- Relator(a)
- Ministra Assusete Magalhães
- Órgão julgador
- Segunda Turma
- Data do julgamento
- 05/05/2015
- Data de publicação
- 12/05/2015
STJ – Acórdão, Rel. Ministra Assusete Magalhães, Segunda Turma, j. 05/05/2015, p. 12/05/2015
TRIBUTÁRIO E PROCESSUAL CIVIL. ISSQN. SERVIÇOS POSTAIS. REPRESENTAÇÃO COMERCIAL. LEGALIDADE DA INCIDÊNCIA. ALEGAÇÃO DE QUE A ATIVIDADE EXERCIDA SERIA DE FRANQUIA, E NÃO DE REPRESENTAÇÃO. IMPOSSIBILIDADE DE NOVA INCURSÃO NO CONJUNTO PROBATÓRIO DOS AUTOS, ASSIM COMO DE NOVO EXAME DOS TERMOS DO CONTRATO. SÚMULAS 5 E 7/STJ. PRECEDENTES DO STJ. SUPOSTA VIOLAÇÃO À COISA JULGADA. INOVAÇÃO RECURSAL, EM SEDE DE REGIMENTAL. IMPOSSIBILIDADE. AUSÊNCIA DE PREQUESTIONAMENTO. SÚMULA 211/STJ. EXIGÊNCIA QUE SE APLICA, INCLUSIVE, ÀS QUESTÕES DE ORDEM PÚBLICA. PRECEDENTES. AGRAVO REGIMENTAL IMPROVIDO. I. A jurisprudência deste STJ é pacífica no sentido de que, nos termos da Lista de Serviços anexa à Lei Complementar 56/87, a atividade de franquia postal não estava sujeita à incidência de ISS. Contudo, para que essa orientação possa ser aplicada, faz-se necessária, entre outras, uma condição óbvia: que o contrato celebrado entre as partes interessadas seja mesmo de franquia.
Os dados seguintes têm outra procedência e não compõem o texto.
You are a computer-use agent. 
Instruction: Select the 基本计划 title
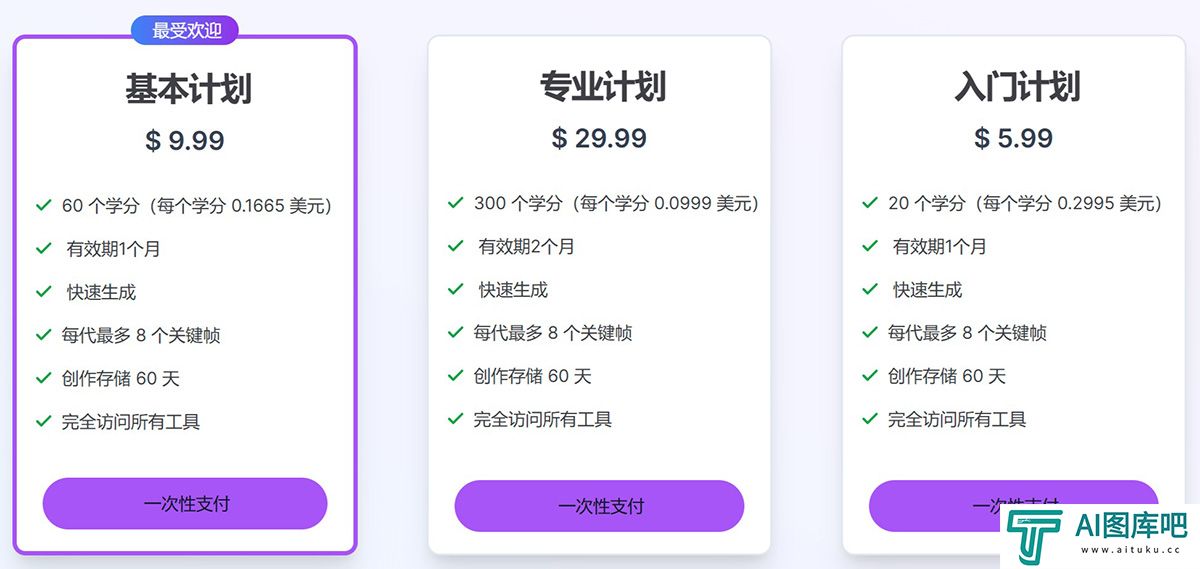click(x=188, y=89)
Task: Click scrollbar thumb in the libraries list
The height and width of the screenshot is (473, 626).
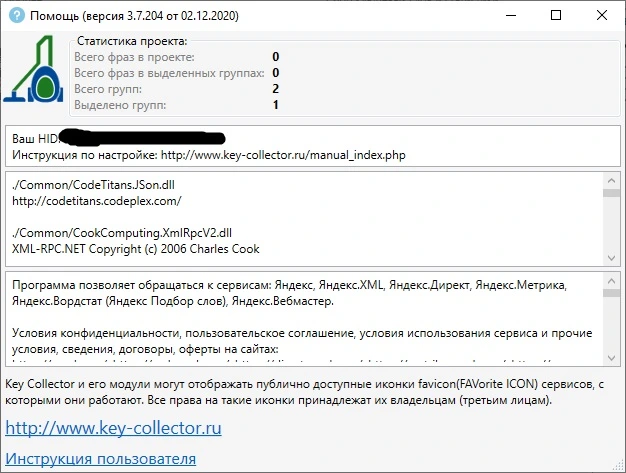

II. Na hipótese dos autos, restou afirmado, nas instâncias ordinárias, que o contrato, bem como a atividade desenvolvida pela contratada, revelaria natureza de representação comercial, não de franquia. Ora, estabelecida essa premissa, não há de se cogitar em aplicação daquela orientação, consolidada neste Tribunal. III. Impossível reexaminar o conjunto probatório dos autos e os termos do contrato, com o fito de tentar reenquadrar juridicamente a atividade exercida pela agravante, em razão das vedações sumulares 5 e 7/STJ. IV. Não merece ser conhecida alegação extemporânea de suposta violação à coisa julgada, em flagrante inovação recursal, em sede de Regimental. A uma, porque não prequestionada. A duas, porque alcançada pela preclusão. V. Aplica-se igualmente às questões de ordem pública a exigência de prequestionamento. Precedentes do STJ. VI. Agravo Regimental improvido. (AgRg no AREsp n. 113.743/RS, relatora Ministra Assusete Magalhães, Segunda Turma, julgado em 5/5/2015, DJe de 12/5/2015.)